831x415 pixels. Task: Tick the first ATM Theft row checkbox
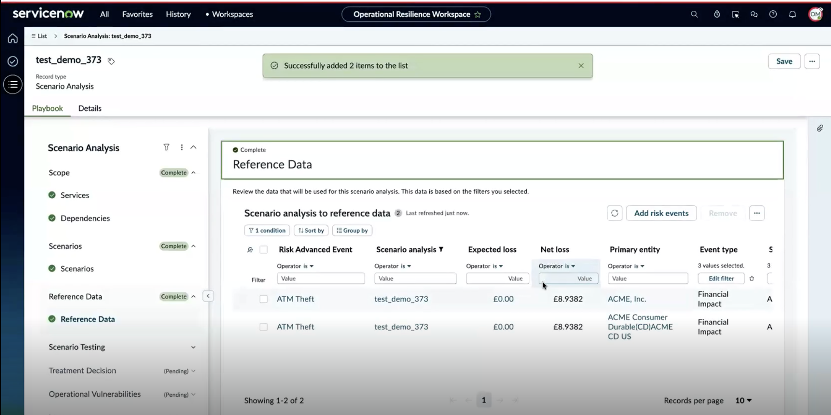pyautogui.click(x=263, y=299)
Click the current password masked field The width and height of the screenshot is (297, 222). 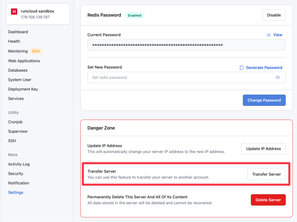pyautogui.click(x=186, y=45)
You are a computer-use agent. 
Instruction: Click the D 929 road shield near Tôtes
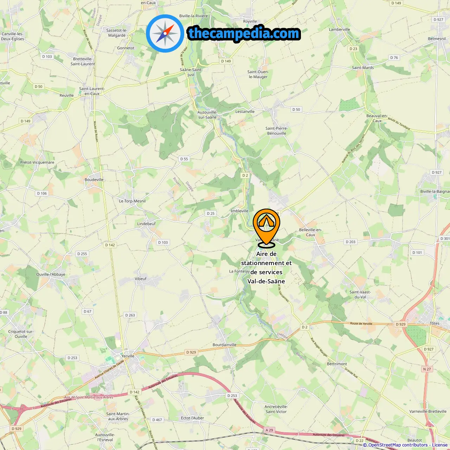(x=400, y=324)
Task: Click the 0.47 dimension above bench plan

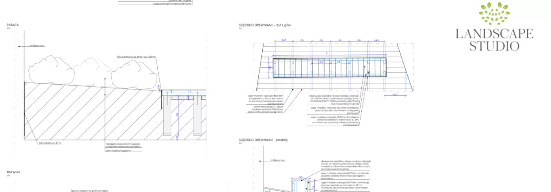Action: pyautogui.click(x=284, y=40)
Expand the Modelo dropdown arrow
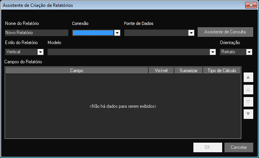Viewport: 259px width, 158px height. coord(213,52)
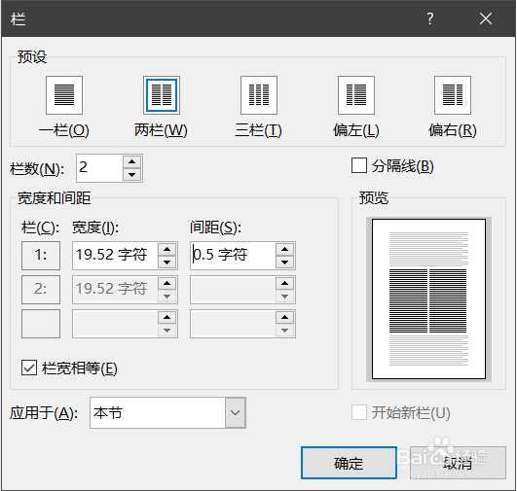Viewport: 517px width, 491px height.
Task: Click the 取消 button
Action: pos(458,463)
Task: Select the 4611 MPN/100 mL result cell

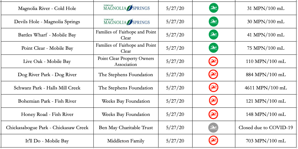Action: tap(266, 88)
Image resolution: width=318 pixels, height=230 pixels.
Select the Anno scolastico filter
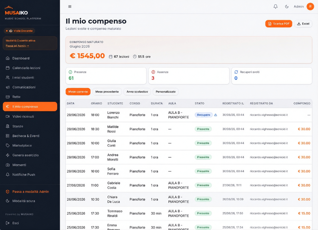[x=137, y=92]
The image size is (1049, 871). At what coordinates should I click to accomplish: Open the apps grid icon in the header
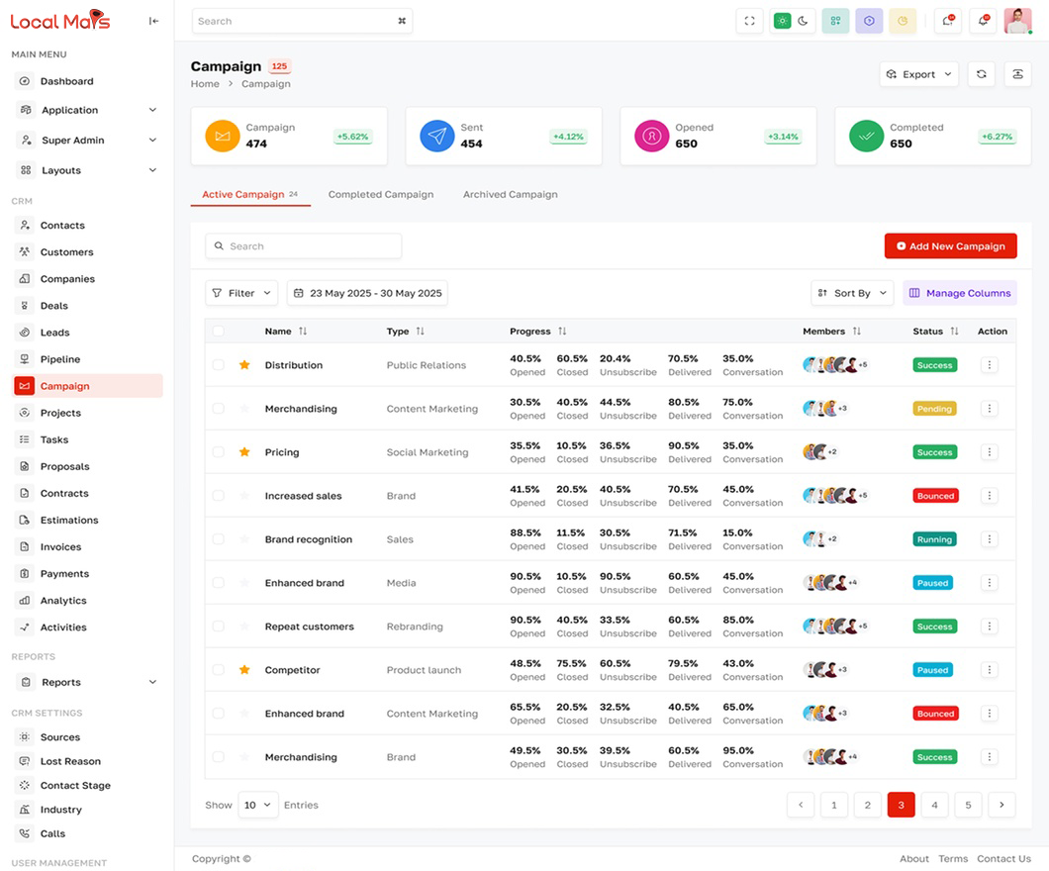click(x=835, y=21)
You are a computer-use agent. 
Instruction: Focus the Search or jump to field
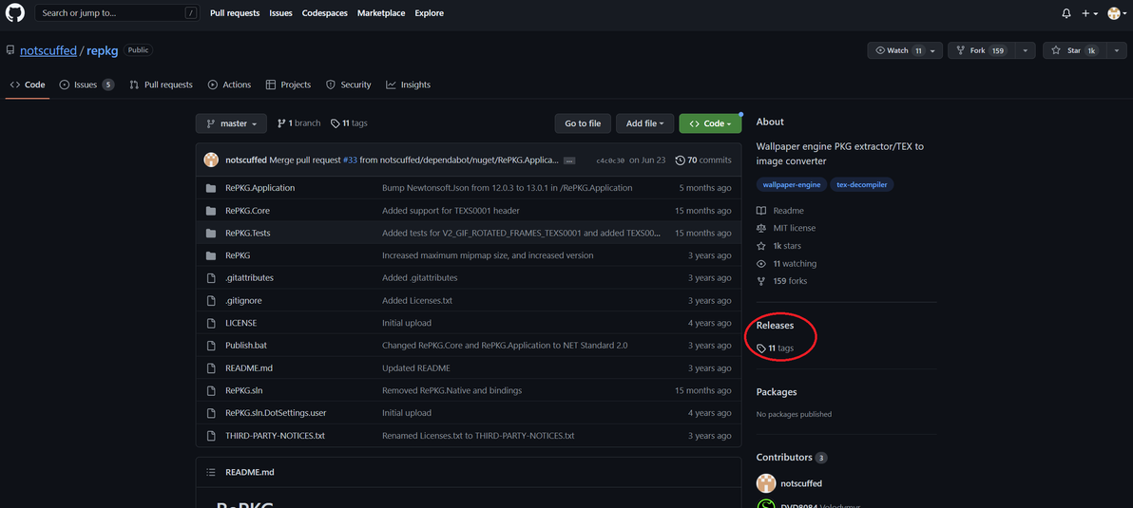[114, 13]
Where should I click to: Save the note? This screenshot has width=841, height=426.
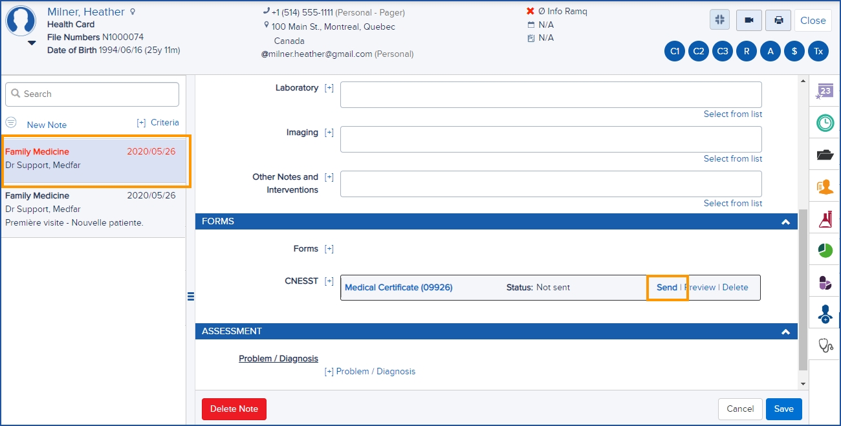(x=783, y=409)
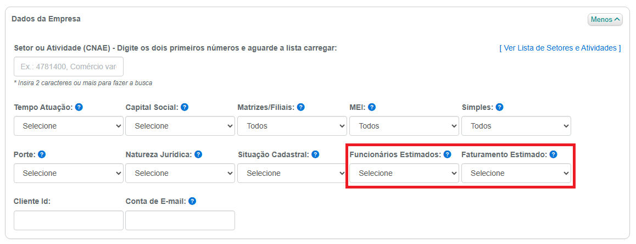Viewport: 636px width, 244px height.
Task: Click the Natureza Jurídica help icon
Action: click(198, 154)
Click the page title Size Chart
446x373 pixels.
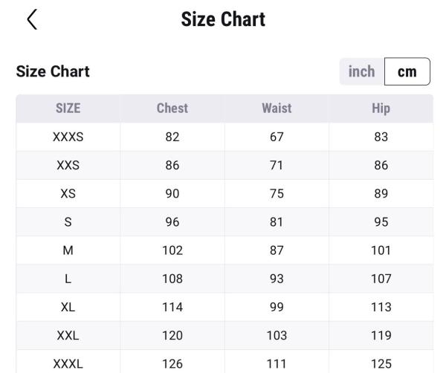pyautogui.click(x=223, y=19)
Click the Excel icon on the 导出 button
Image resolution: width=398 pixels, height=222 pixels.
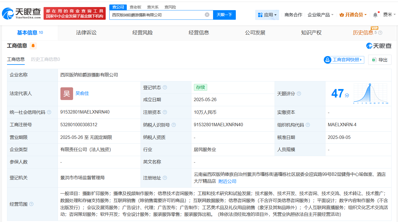pyautogui.click(x=374, y=60)
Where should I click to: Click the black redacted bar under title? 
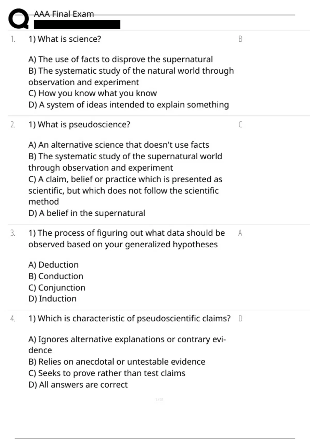coord(77,24)
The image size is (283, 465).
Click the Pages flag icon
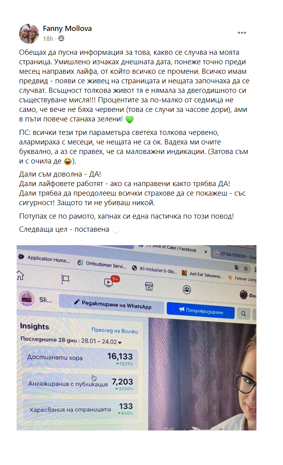[65, 279]
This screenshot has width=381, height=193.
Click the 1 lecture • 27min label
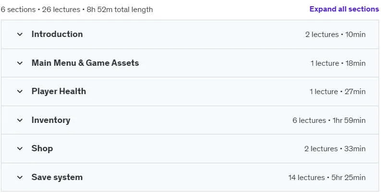337,92

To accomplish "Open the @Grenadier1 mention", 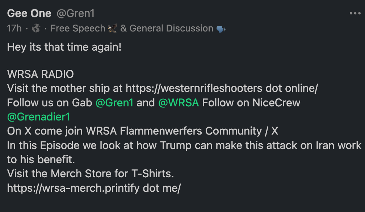I will pyautogui.click(x=39, y=117).
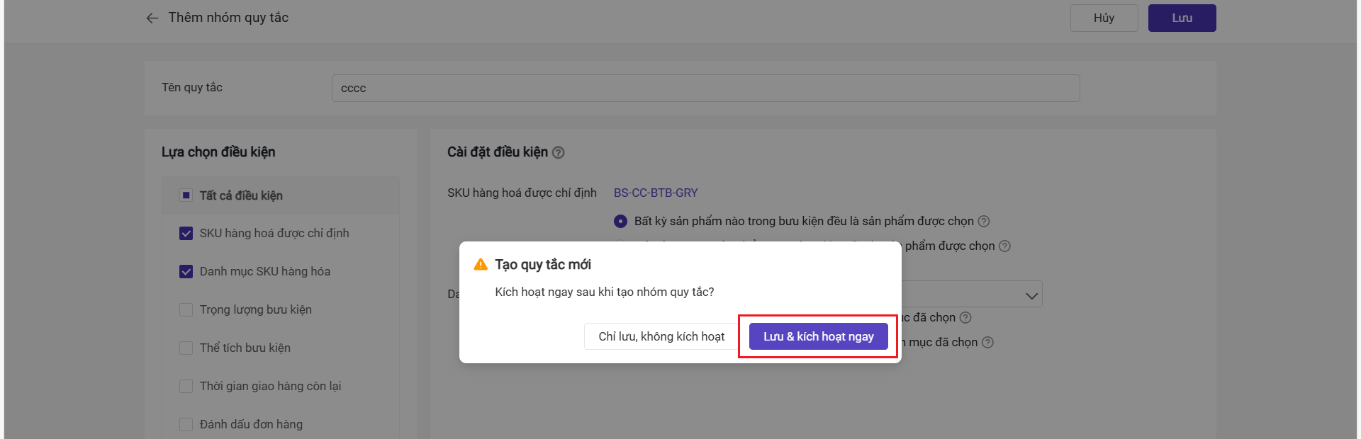Toggle the Tất cả điều kiện checkbox
This screenshot has height=439, width=1361.
(x=186, y=195)
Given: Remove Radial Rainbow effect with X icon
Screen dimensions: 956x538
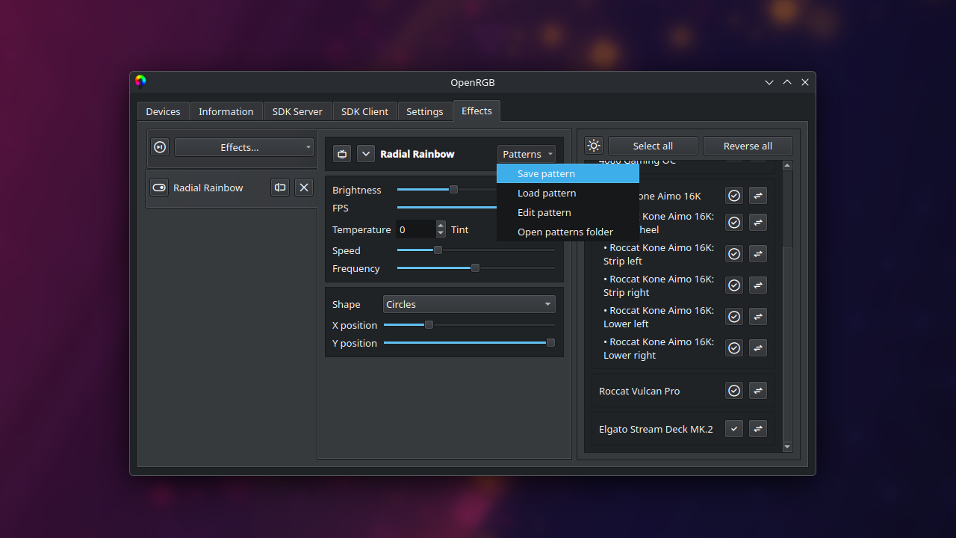Looking at the screenshot, I should (x=304, y=188).
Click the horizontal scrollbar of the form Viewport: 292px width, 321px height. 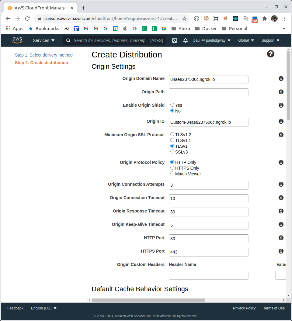(x=148, y=300)
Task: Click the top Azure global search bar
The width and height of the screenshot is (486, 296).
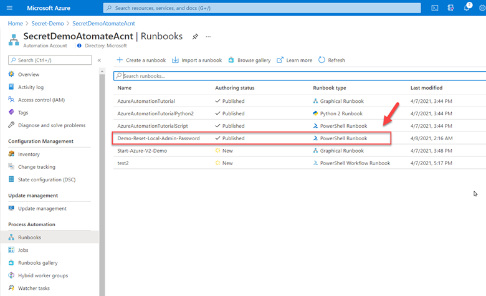Action: click(x=262, y=7)
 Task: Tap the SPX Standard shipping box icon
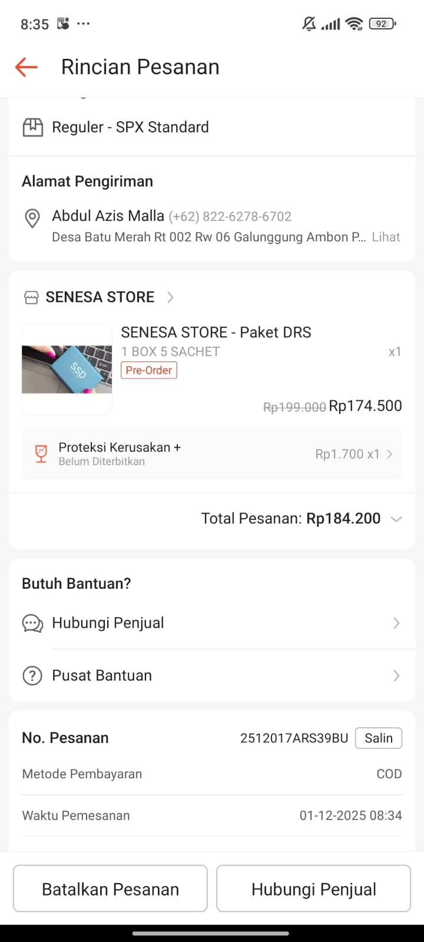point(32,127)
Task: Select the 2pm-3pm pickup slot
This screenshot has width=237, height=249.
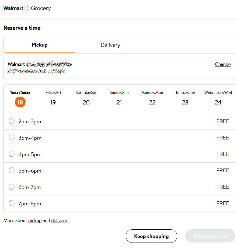Action: coord(12,121)
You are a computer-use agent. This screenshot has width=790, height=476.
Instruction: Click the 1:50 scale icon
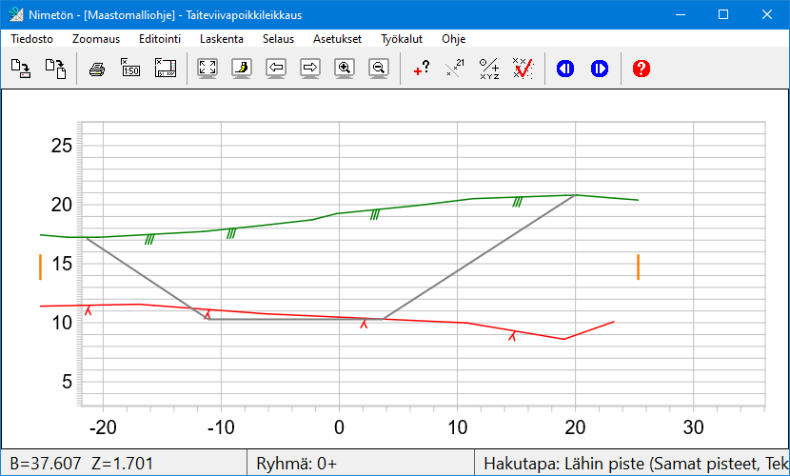click(130, 69)
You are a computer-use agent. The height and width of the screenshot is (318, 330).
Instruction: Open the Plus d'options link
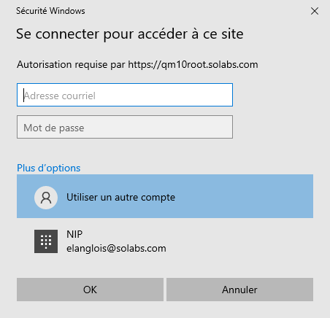click(49, 168)
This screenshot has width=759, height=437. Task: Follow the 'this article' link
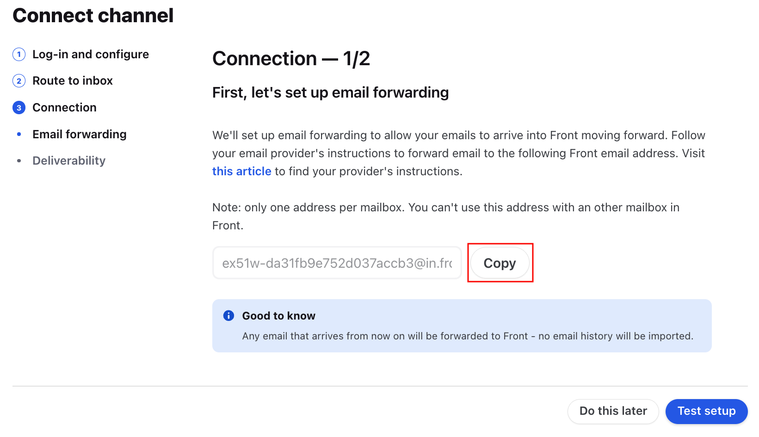pyautogui.click(x=241, y=171)
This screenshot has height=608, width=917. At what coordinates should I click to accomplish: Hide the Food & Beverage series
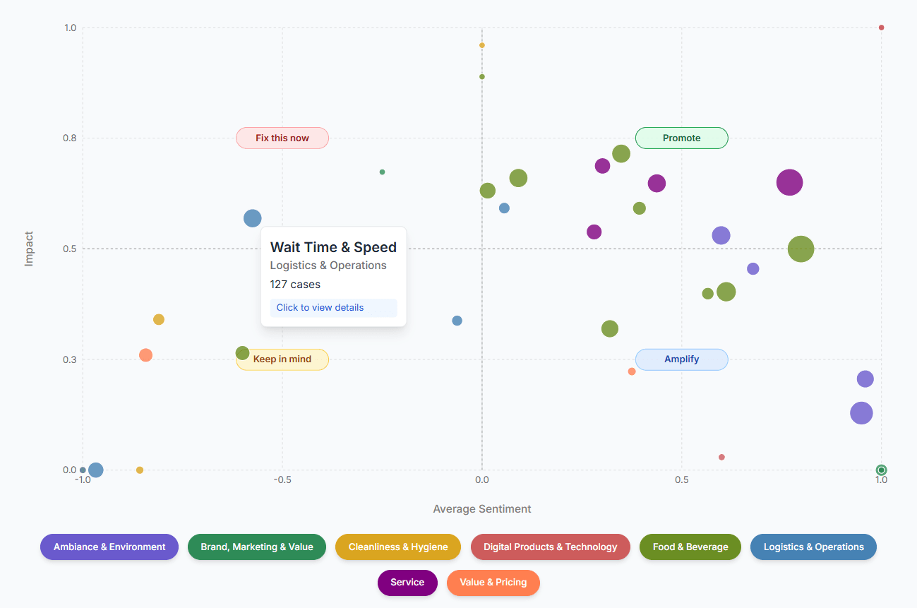690,547
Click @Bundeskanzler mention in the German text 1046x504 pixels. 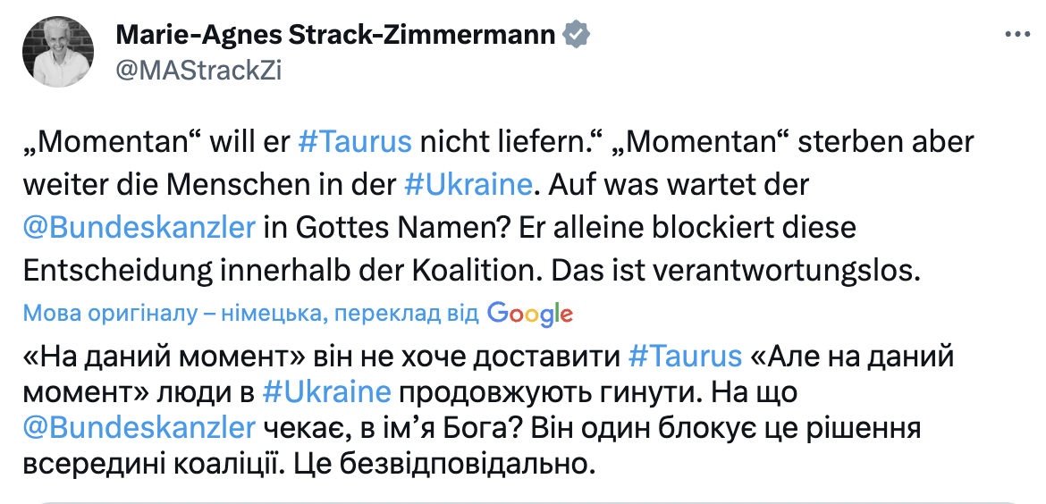tap(139, 228)
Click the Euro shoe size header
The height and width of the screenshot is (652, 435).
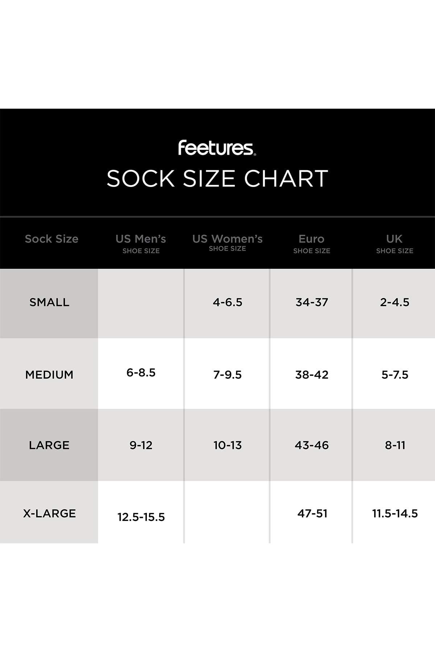point(312,243)
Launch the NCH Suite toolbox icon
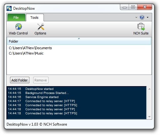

◇ ◇ ◇ ◇ ◇

◆ Task
Look for the word "computer" in the data, then return every line that contains it.

◆ Result for this exercise
You are a computer-use agent. 
You are a computer-use agent. 
You are a computer-use agent. This screenshot has width=790, height=476.
You are a computer-use agent. The height and width of the screenshot is (318, 330).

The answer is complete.